Wednesday, May 6, 2009

U.S. Senate: Fuck New Homebuyers

Senate moves toward easing mortgage terms

By ANNE FLAHERTY, Associated Press Writer Anne Flaherty, Associated Press Writer

WASHINGTON – Trying to curb home foreclosures, the Senate voted on Wednesday to make it easier for homeowners with risky credit [READ: PEOPLE WHO SHOULDN'T QUALIFY AS HOMEOWNERS] to switch to a lower-cost mortgage backed by the government [READ: YOU AND I]. The bill, passed 91-5, also would give banks a break by encouraging reduced fees they must pay for the government to insure deposits.

While both steps put taxpayer money on the line, lawmakers say the legislation is needed to prevent the economy from getting worse.

"Given the size and scope of the struggles too many Nevadans and Americans endure, it will take more time before housing normalizes again," said Senate Majority Leader Harry Reid, D-Nev. "But with this bill, we are working to hasten that day so that no family will ever accept losing its home as the way it is."
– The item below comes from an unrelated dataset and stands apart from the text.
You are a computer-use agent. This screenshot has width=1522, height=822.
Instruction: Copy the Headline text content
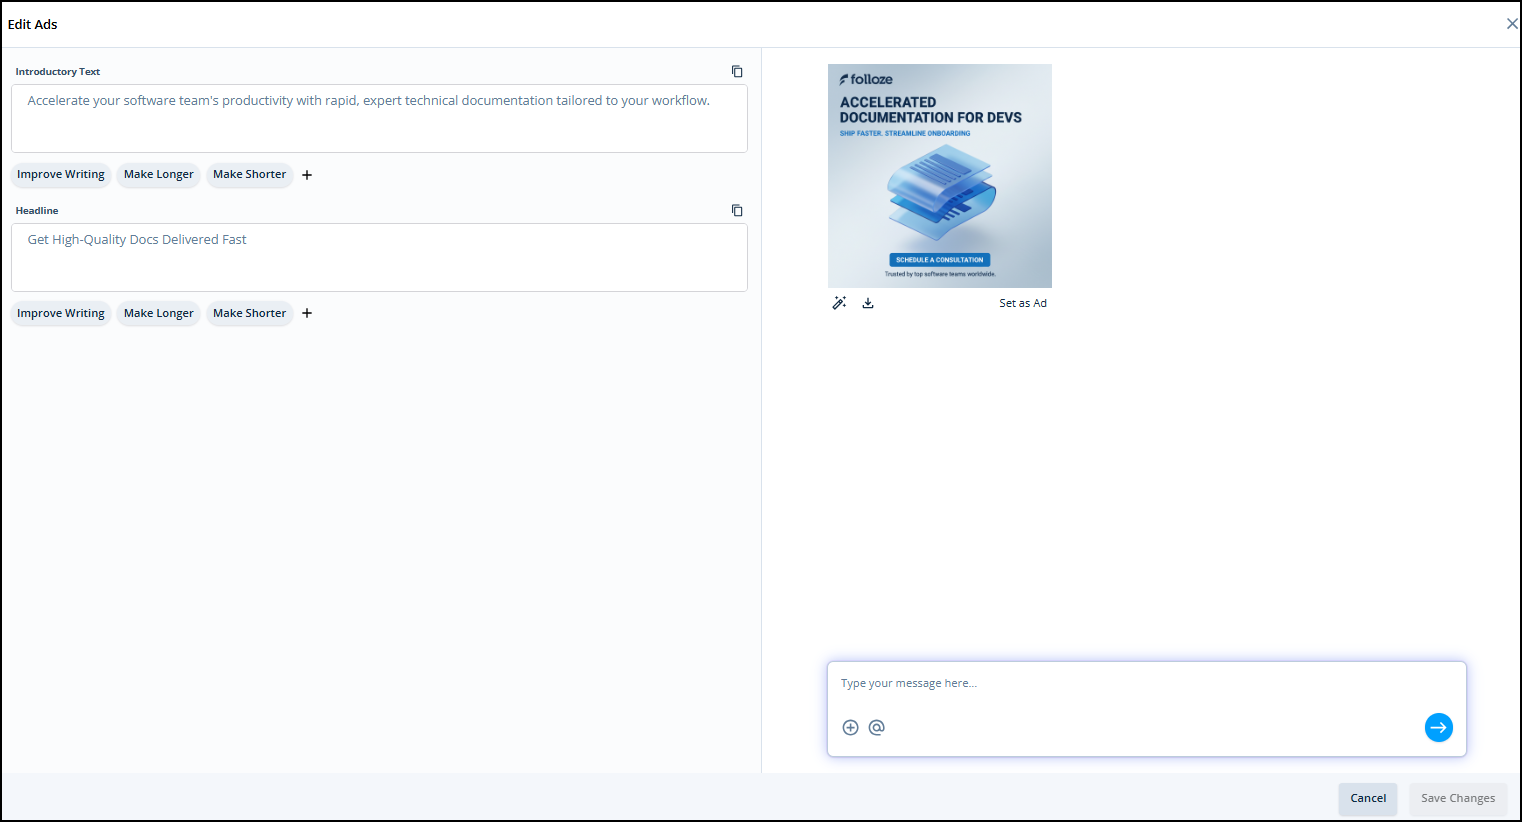(737, 211)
Also on Wednesday, the House agreed to a Senate-passed bill that would hire hundreds more FBI agents and prosecutors to investigate mortgage fraud. The legislation, expected to reach the president's desk soon, also would establish a $5 million, independent commission to investigate the cause of the financial crisis and chart a path forward. [A LITTLE LATE, DON'T YOU THINK? PLUS, I DON'T THINK OBAMA'S BANKING PUPPET MASTERS ARE GOING TO ALLOW THIS COMMISSION TO DIG TOO DEEP.]

The Senate housing bill would expand an existing $300 billion program called "Hope for Homeowners," which encourages lenders to write down an individual's mortgage if the homeowner agrees to pay an insurance premium. The program, which is set to expire in 2011, is intended to swap out a homeowner's high-interest rate for a 30-year fixed loan backed by the Federal Housing Administration.

So far, the program has been a dud. [LOL!]

When it was established last year, Congress envisioned helping some 400,000 troubled homeowners. But because eligibility requirements were so strict, one borrower has completed the refinancing process and only 51 more are in the works, according to statistics released last week.


The Senate bill would expand eligibility. For example, the program currently bans participants who intentionally defaulted on the mortgage or other substantial debt. The Senate bill would narrow that prohibition to defaults within the last five years. [YOU. MUST. BE. FUCKING. JOKING.]


Still, some Republicans warned that increasing the burden of the government to insure risky mortgages — even if it saves people from foreclosure — could backfire. [YA THINK?] Sen. David Vitter, R-La., who called the Federal Housing Administration a potential "ticking time bomb," proposed letting the administration suspend any programs that threaten its solvency.

His effort was defeated 36-56.

Another issue is whether Hope for Homeowners will be enough to keep people in their homes, considering other voluntary efforts haven't provided homeowners steep discounts. According to a report released last month by federal regulators, fewer than half of the loan modifications made by lenders at the end of last year reduced payments by more than 10 percent. [HAHAHA! "BROWNIE, YOU'RE DOIN' A HECKUVA JOB!"]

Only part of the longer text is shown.